Hello. Last fall, I was referred to an out-of-state neurosurgeon for an evaluation. Since it was out-of-state, I asked the referring physician to submit a prior authorization request since I am an Iowa medicaid patient, and I figured it would be out-of-network. The hospital provided billing codes to my physician for the appointment, which were then provided to my insurance company. Based on these billing codes, we were told I didn't need prior authorization.

After being diagnosed and offered surgery, I was told my insurance could not be accepted, and I would not be able to be treated there.

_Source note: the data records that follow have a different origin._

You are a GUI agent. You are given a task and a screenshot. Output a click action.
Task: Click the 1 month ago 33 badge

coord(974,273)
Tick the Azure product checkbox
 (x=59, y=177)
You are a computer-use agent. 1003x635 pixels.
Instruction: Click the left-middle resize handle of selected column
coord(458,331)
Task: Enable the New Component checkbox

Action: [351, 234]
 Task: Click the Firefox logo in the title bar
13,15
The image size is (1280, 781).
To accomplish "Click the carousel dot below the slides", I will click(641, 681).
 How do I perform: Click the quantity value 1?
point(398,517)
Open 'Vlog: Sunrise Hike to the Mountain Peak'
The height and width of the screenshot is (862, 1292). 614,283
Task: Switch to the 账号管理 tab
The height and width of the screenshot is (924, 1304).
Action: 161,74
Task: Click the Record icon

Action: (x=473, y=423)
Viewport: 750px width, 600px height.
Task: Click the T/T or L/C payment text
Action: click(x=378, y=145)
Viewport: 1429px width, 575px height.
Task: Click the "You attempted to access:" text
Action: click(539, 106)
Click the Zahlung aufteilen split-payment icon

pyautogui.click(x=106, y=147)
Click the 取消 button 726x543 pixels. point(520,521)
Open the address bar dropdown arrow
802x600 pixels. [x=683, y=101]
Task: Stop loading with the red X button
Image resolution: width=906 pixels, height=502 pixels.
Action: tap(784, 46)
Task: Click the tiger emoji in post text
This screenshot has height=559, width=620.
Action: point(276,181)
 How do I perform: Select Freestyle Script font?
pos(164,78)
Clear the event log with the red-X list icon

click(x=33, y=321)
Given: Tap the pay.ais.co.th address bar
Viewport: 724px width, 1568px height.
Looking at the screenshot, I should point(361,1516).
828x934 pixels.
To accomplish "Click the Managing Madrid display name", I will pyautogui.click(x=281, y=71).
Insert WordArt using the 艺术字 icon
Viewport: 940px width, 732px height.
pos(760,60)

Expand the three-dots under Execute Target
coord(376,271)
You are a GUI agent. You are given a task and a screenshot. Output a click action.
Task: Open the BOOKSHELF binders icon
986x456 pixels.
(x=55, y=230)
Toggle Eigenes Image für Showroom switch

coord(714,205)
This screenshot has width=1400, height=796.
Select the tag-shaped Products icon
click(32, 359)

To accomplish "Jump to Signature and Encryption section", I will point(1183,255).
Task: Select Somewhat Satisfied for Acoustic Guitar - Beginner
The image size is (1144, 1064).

Here's several other pieces of information that may or may not be relevant: 1. I would not have pursued diagnoses or treatment at this hospital if I had known my insurance would not be accepted. 2. According to my insurance company, no prior authorization for surgery was ever submitted. The billing department at the hospital told me it was submitted and denied, but was unable to provide a claim number or any way to reference this to my insurance company. 3. They have accepted and treated other out-of-state medicaid patients 4. It cost ~$4000 to travel out there twice and having to stay an extra week due to the doctor getting COVID 5. My conditioned has worsened during this 8-10 month period and is likely permanent damage to my spinal cord

I guess my question is – do I have any legal standing to recoup damages for my travel costs or that my condition has worsened during this time frame? I've filed a complaint with the hospital Patient Services department – is there anywhere else I can reach out to for assistance?